Reproduce word for word everything in the material from the line containing "826x363 pixels. Task: Open the Grants" down to the line containing "click(x=53, y=296)", with both of those lines included.
start Given data
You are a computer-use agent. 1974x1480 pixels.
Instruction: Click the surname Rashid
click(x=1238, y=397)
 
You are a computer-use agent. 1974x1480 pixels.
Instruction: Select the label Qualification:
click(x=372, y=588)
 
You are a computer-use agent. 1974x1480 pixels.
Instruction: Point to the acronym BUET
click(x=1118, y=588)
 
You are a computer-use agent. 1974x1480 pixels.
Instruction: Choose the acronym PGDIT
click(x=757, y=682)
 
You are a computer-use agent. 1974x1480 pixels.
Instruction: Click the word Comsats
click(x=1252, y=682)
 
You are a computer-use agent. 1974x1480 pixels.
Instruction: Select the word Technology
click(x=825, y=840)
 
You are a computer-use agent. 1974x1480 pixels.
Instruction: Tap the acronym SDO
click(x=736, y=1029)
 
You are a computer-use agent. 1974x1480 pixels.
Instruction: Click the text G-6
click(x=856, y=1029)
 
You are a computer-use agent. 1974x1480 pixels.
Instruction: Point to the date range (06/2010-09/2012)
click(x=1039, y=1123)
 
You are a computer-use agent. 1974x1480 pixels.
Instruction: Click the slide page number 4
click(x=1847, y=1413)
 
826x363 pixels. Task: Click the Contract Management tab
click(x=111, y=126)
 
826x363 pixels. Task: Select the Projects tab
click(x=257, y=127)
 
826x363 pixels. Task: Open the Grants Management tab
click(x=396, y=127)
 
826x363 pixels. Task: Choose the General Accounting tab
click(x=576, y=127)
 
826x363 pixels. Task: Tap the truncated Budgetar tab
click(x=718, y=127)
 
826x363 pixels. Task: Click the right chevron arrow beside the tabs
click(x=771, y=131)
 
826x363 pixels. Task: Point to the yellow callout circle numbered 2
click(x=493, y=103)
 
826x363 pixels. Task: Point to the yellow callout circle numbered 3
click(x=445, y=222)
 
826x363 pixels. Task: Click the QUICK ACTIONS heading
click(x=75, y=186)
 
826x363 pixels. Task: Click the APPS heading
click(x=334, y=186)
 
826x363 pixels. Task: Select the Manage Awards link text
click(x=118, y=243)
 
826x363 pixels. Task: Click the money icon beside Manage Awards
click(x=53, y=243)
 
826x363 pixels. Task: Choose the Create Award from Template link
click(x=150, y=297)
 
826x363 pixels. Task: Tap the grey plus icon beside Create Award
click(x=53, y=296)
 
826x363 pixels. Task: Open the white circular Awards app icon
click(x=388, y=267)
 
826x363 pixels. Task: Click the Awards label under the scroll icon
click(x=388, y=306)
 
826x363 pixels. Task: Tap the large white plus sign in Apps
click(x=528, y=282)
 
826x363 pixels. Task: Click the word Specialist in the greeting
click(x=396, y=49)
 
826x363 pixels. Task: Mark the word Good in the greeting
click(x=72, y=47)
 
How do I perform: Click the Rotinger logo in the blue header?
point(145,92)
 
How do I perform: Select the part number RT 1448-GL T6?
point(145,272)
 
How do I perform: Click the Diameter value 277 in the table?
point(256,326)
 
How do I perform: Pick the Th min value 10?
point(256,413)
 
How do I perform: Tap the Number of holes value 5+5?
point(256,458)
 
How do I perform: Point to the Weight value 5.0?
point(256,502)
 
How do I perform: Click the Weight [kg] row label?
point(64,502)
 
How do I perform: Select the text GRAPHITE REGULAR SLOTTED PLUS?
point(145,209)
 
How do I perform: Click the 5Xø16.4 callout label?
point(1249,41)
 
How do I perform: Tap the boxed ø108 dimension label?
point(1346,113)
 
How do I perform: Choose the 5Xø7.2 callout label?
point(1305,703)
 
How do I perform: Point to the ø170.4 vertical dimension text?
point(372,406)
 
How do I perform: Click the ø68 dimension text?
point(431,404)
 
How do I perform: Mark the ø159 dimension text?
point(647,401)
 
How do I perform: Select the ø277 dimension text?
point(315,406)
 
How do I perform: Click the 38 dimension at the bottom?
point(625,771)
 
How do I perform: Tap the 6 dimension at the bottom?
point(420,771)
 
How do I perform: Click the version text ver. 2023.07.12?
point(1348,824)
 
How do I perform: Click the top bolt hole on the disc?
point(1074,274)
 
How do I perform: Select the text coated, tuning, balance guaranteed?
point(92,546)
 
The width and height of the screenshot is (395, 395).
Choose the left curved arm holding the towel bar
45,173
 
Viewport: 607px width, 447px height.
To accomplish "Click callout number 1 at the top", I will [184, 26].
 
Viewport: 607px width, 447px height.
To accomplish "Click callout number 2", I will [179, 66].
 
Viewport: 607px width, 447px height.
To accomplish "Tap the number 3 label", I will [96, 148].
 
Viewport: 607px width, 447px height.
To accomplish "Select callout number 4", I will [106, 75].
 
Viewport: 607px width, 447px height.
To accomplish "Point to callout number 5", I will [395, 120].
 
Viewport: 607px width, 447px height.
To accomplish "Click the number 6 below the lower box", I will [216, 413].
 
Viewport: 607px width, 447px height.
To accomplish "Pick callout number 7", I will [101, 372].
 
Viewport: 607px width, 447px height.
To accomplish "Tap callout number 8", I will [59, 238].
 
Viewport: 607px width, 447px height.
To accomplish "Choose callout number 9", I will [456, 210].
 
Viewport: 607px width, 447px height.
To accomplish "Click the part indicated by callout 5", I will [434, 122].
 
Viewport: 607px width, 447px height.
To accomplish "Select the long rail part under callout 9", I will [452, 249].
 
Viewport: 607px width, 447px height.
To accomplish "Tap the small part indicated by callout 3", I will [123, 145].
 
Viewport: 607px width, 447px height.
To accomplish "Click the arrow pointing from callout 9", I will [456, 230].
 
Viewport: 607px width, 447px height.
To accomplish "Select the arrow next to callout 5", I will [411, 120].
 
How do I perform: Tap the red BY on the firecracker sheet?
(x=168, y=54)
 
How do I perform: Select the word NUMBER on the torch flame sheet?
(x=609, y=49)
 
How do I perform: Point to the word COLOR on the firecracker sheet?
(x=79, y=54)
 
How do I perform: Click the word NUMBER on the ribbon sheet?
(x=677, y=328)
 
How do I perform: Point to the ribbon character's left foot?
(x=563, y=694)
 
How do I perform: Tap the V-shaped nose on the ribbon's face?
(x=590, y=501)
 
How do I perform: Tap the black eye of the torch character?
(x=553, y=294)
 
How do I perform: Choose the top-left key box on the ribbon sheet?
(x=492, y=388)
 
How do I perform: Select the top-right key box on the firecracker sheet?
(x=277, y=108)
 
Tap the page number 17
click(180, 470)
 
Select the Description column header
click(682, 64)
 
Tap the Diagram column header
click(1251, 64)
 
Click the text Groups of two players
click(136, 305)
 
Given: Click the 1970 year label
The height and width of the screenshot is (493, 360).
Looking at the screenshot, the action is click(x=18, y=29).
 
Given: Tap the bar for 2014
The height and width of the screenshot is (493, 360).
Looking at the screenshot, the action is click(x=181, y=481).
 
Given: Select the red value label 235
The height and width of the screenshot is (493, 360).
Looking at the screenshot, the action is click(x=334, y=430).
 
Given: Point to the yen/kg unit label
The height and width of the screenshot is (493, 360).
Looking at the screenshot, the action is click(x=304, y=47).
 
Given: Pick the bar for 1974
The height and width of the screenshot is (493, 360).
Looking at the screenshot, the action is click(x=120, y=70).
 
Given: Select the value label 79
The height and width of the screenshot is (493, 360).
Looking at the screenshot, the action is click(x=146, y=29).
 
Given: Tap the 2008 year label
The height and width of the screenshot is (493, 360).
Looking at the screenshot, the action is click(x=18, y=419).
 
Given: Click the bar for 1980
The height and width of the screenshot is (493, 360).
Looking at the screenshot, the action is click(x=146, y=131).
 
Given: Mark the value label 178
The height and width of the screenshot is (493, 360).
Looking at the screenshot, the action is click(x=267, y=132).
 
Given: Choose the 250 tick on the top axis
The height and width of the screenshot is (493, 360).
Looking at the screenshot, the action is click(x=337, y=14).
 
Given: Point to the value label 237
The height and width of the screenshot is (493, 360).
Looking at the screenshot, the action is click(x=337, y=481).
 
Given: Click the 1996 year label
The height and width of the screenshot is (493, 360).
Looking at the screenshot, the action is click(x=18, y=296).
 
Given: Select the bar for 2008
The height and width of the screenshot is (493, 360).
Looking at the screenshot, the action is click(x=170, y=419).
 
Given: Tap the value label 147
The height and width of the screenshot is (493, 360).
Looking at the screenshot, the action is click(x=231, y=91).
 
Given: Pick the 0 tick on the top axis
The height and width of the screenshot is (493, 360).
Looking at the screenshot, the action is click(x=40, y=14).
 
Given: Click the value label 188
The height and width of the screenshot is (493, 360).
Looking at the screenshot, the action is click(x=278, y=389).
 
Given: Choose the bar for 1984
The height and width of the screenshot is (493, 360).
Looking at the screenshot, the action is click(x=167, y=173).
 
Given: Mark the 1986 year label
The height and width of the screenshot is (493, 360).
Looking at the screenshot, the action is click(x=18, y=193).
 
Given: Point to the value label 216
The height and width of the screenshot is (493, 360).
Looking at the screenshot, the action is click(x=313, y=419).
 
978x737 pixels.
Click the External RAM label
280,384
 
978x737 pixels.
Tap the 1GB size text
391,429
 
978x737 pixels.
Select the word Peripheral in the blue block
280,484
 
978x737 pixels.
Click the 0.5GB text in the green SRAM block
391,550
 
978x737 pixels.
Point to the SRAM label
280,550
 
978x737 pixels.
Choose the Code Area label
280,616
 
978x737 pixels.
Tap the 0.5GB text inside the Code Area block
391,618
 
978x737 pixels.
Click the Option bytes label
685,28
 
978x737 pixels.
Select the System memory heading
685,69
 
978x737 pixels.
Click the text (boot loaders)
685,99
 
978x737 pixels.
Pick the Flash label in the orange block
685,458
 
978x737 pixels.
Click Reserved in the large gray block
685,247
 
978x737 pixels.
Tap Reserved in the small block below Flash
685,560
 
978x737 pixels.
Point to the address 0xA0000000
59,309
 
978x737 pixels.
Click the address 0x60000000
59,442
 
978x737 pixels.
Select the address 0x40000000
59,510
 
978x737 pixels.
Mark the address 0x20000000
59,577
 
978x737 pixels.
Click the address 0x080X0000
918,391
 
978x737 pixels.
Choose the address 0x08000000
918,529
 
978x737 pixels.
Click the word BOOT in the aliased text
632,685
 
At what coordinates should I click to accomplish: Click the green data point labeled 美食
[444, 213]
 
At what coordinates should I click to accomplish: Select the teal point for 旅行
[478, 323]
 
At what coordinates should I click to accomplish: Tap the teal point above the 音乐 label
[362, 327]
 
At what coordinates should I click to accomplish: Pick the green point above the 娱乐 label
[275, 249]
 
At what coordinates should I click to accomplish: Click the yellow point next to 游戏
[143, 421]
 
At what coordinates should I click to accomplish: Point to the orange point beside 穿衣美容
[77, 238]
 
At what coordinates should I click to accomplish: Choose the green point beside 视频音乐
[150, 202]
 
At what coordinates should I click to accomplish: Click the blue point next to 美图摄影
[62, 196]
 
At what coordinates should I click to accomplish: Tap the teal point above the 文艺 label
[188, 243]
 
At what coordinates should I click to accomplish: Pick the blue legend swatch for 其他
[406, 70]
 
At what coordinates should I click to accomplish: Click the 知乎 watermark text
end Given data
§ Result for this exercise
826x363 pixels. Task: Open the Grants Management tab
click(x=396, y=127)
 
826x363 pixels. Task: Choose the General Accounting tab
click(x=576, y=127)
 
826x363 pixels. Task: Tap the truncated Budgetar tab
click(x=718, y=127)
 
826x363 pixels. Task: Click the right chevron arrow beside the tabs
click(x=771, y=131)
 
826x363 pixels. Task: Point to the yellow callout circle numbered 2
click(x=493, y=103)
 
826x363 pixels. Task: Point to the yellow callout circle numbered 3
click(x=445, y=222)
 
826x363 pixels. Task: Click the QUICK ACTIONS heading
click(x=75, y=186)
 
826x363 pixels. Task: Click the APPS heading
click(x=334, y=186)
 
826x363 pixels. Task: Select the Manage Awards link text
click(x=118, y=243)
 
826x363 pixels. Task: Click the money icon beside Manage Awards
click(x=53, y=243)
 
826x363 pixels. Task: Choose the Create Award from Template link
click(x=150, y=297)
 
826x363 pixels. Task: Tap the grey plus icon beside Create Award
click(x=53, y=296)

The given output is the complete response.